From the listing below, copy only the lines from the line that contains "Switch to the Log tab" to the line that contains "Click the Springrækkevidde", counting those two lines as part of the copy.

[Given entries — start]

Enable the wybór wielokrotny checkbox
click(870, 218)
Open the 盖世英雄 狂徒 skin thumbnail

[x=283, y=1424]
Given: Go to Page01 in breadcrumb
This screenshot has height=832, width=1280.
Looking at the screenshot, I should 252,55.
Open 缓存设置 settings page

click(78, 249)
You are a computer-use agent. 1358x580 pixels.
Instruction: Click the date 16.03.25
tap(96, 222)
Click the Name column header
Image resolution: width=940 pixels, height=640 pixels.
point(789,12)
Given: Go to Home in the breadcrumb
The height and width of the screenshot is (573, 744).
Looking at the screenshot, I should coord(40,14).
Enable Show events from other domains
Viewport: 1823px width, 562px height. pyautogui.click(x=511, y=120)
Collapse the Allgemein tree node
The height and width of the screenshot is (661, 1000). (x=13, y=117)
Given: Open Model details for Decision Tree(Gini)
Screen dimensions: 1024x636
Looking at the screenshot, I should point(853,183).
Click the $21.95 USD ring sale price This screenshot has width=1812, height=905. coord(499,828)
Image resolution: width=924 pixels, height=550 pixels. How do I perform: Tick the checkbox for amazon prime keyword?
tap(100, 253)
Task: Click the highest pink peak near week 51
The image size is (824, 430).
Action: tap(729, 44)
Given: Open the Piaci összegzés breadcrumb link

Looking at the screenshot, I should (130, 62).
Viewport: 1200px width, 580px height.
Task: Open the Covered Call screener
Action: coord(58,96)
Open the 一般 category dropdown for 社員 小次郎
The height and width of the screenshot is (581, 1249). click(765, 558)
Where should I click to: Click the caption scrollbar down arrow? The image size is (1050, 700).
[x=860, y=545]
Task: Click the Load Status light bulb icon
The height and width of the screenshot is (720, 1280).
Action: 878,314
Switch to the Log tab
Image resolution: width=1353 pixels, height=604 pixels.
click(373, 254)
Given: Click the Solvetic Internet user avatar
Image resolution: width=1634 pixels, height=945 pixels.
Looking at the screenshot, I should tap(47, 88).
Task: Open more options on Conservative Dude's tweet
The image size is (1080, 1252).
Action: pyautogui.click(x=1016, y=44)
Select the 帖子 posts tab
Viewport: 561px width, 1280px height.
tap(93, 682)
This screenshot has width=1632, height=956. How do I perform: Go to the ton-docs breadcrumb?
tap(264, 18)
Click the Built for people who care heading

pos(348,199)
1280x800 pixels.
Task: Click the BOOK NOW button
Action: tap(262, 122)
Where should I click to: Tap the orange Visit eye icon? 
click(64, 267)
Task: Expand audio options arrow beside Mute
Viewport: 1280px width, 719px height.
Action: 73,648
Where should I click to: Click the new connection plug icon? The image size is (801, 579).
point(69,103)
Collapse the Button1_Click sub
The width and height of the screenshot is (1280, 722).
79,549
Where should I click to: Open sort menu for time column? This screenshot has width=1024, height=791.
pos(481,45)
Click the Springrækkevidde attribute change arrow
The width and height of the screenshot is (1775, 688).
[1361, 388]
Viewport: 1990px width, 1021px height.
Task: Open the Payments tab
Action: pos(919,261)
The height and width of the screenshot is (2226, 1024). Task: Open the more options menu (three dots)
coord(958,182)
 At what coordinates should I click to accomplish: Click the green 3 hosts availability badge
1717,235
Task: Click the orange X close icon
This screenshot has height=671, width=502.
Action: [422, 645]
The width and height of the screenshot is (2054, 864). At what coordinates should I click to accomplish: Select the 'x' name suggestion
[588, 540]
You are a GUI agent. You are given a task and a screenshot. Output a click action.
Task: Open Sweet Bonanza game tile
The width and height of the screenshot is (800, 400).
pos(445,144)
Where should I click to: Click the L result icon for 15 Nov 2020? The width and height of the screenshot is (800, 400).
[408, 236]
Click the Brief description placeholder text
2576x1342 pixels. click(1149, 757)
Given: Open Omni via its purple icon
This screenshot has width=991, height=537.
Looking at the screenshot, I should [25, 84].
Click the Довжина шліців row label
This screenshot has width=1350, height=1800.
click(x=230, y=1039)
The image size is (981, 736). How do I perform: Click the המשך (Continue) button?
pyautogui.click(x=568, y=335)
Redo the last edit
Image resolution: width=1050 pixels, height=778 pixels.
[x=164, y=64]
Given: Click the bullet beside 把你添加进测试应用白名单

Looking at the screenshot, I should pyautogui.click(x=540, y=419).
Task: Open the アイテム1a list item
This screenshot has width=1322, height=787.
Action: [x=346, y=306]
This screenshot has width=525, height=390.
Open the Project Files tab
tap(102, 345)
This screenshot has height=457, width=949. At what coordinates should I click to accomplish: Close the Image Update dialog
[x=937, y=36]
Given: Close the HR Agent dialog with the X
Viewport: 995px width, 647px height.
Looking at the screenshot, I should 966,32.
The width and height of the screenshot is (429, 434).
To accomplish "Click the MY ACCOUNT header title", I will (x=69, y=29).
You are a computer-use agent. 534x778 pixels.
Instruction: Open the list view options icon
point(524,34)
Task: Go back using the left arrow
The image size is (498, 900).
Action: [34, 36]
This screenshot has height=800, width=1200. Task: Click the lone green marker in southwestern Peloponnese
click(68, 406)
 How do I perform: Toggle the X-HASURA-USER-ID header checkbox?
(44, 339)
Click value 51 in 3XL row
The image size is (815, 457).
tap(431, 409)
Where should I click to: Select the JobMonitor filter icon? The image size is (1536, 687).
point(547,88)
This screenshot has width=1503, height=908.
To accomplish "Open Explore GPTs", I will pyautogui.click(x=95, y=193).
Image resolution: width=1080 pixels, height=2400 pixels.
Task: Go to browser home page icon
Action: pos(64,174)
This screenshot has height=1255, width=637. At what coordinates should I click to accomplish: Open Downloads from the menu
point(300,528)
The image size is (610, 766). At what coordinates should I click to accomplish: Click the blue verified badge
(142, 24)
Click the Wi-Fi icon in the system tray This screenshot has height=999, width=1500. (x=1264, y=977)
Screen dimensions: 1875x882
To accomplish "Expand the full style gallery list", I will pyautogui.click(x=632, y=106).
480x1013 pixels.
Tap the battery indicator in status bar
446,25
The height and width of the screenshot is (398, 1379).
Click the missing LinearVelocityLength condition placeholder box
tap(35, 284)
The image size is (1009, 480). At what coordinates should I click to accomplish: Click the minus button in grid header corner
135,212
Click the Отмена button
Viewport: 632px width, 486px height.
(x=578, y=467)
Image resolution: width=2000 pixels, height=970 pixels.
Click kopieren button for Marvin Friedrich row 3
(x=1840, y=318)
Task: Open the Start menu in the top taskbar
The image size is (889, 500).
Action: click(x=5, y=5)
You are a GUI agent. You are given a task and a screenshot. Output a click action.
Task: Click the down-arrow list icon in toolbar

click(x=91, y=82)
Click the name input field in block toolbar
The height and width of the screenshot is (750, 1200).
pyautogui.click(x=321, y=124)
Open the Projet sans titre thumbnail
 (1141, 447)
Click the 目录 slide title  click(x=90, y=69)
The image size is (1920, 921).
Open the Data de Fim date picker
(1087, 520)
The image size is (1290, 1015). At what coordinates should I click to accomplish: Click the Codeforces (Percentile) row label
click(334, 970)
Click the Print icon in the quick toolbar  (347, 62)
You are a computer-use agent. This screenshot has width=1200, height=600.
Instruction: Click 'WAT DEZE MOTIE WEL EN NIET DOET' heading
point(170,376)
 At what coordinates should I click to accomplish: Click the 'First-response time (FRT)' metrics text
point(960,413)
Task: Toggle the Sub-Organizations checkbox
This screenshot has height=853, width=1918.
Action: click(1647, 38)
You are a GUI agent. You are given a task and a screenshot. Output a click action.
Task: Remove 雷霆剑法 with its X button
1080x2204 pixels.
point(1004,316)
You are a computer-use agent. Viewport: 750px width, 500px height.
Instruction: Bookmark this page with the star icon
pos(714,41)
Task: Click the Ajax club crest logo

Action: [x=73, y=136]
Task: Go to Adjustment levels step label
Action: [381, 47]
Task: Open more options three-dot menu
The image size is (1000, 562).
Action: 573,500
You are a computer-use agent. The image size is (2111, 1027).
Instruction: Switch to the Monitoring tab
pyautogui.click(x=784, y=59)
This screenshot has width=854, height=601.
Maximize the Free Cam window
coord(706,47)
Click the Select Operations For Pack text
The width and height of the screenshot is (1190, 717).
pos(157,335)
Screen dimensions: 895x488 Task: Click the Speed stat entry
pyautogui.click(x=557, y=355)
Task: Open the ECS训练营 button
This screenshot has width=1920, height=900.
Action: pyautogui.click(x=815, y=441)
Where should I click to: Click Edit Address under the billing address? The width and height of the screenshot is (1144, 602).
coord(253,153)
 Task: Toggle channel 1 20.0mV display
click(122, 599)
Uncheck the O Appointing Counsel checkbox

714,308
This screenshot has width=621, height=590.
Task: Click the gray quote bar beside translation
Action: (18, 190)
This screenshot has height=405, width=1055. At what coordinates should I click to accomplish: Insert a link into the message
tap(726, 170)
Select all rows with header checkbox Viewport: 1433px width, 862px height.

[Given entries — finish]

__Finished exercise__
Switch to the Log tab
Image resolution: width=1353 pixels, height=604 pixels.
click(373, 254)
Given: Click the Solvetic Internet user avatar
Image resolution: width=1634 pixels, height=945 pixels.
Looking at the screenshot, I should tap(47, 88).
Task: Open more options on Conservative Dude's tweet
The image size is (1080, 1252).
Action: pyautogui.click(x=1016, y=44)
Select the 帖子 posts tab
Viewport: 561px width, 1280px height.
tap(93, 682)
This screenshot has width=1632, height=956. How do I perform: Go to the ton-docs breadcrumb?
tap(264, 18)
Click the Built for people who care heading

pos(348,199)
1280x800 pixels.
Task: Click the BOOK NOW button
Action: tap(262, 122)
Where should I click to: Tap the orange Visit eye icon? 
click(64, 267)
Task: Expand audio options arrow beside Mute
Viewport: 1280px width, 719px height.
Action: 73,648
Where should I click to: Click the new connection plug icon? The image size is (801, 579).
point(69,103)
Collapse the Button1_Click sub
The width and height of the screenshot is (1280, 722).
79,549
Where should I click to: Open sort menu for time column? This screenshot has width=1024, height=791.
pos(481,45)
Click the Springrækkevidde attribute change arrow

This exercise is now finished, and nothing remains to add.